Did the US Treasury censor code or illegal actions?

As is well-documented elsewhere, the US Government has chosen to apply financial sanctions to the Tornado Cash project.

This is not the first action the US Treasury has taken against use of a cryptocurrency mixer. It’s a clone of the sanctions applied to Blender.io in May which was clearly responding to money laundering by North Korea. That case was clearly an action against an entity.

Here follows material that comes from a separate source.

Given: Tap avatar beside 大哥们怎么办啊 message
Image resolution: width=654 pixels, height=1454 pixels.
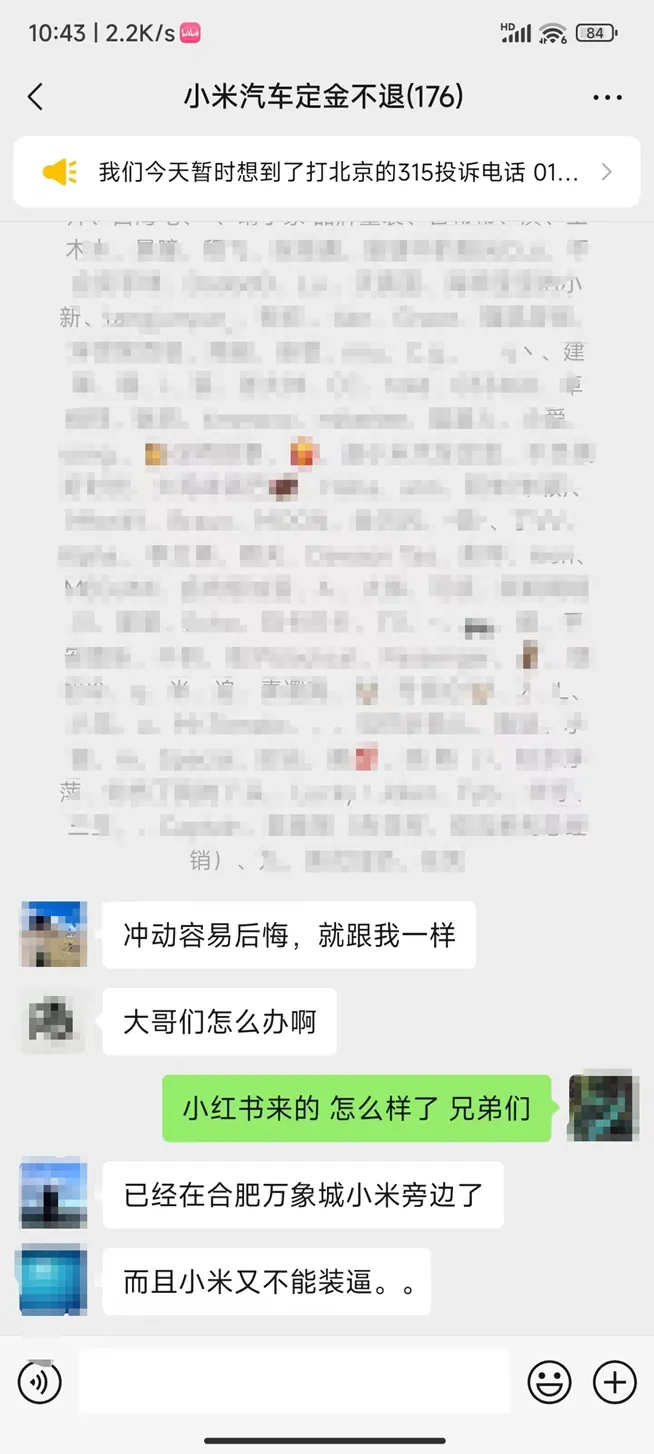Looking at the screenshot, I should click(x=54, y=1021).
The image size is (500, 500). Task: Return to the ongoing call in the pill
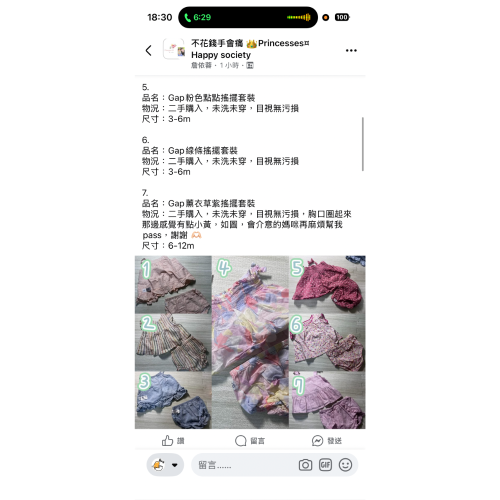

However, it is not clear to us whether the sanctions US Treasury is imposing here relate only to an entity (namely the people and resources causing the website tornado.cash to operate) of which illegal actions are alleged, or also to software code (namely the source code of the smart contract used by the entity). The name “Tornado Cash” is used both by the Open Source smart contract (an autonomous distributed software program) and a notorious instance of that software. But the sanctions merely give the shared name and a list of ethereum addresses that relate to the collection of the proceeds of the instance: Is the intent of the US Government to outlaw the instance alone or both the instance and the software generally? We approached the US Treasury in mid-August but have not yet received a response.
Update: On September 13 they posted an FAQ answer indicating that their action is not an act of prior restraint against first amendment protected source code but is intended as action against an instance they deem illegal.

If the intent of this action is to shut down an illegal entity (namely tornado·cash) being operated without adequate oversight and consequently used by criminals and terrorists – as appears to be the assumption behind the accompanying press release – then it seems reasonable action. If however it goes deeper than this and also applies to the source code then the EFF are right to be raising concerns, whether this is an intentional act of prior restraint or ambiguous framing.

Software is inherently non-rivalrous, and the Open Source approach to developing it effectively prevents artificial barriers and other attempts to make it rivalrous. A consequence of this is the use made by one person will be unrelated to the use made by another unless they choose to collaborate. Even if they do choose to collaborate, that does not link their separate enterprises – it merely leads to the software becoming anti-rivalrous.

Government officials and policymakers need to be very careful to distinguish deployments of software from the source code. This can be especially challenging where the code is deployed in source form, and this case is additionally complicated by the fact the software itself runs autonomously as a “smart contract”. But it’s vital that every effort is made to be clear who and what is being sanctioned. You wouldn’t sanction a driver because a criminal used the same model of car for a crime; you probably wouldn’t do so simply because they both used the same garage for servicing. If the garage was set up specifically for service getaway cars and you happened to be a law-abiding customer, the situation would be marginal (but you would probably be well advised to use a different garage).

This case is further complicated by the intentional gaming of both privacy and free speech by the communities involved in cryptocurrencies. “Evading The Authorities” is part of an irregular verb family: I value my privacy, you keep your questionable actions secret, they illegally evade the authorities. It’s not a surprising response of US Treasury officials if their response to the game is to sanction the whole thing. They are right to act even if their actions need to become more nuanced. Also, the cryptocurrency community needs to stop pretending it is immune to consequences and hiding behind libertarian sympathies to disguise a reluctance to engage in normal know-your-customer and anti-money-laundering due diligence. The days when “pioneering” justified “lawless” are long behind America.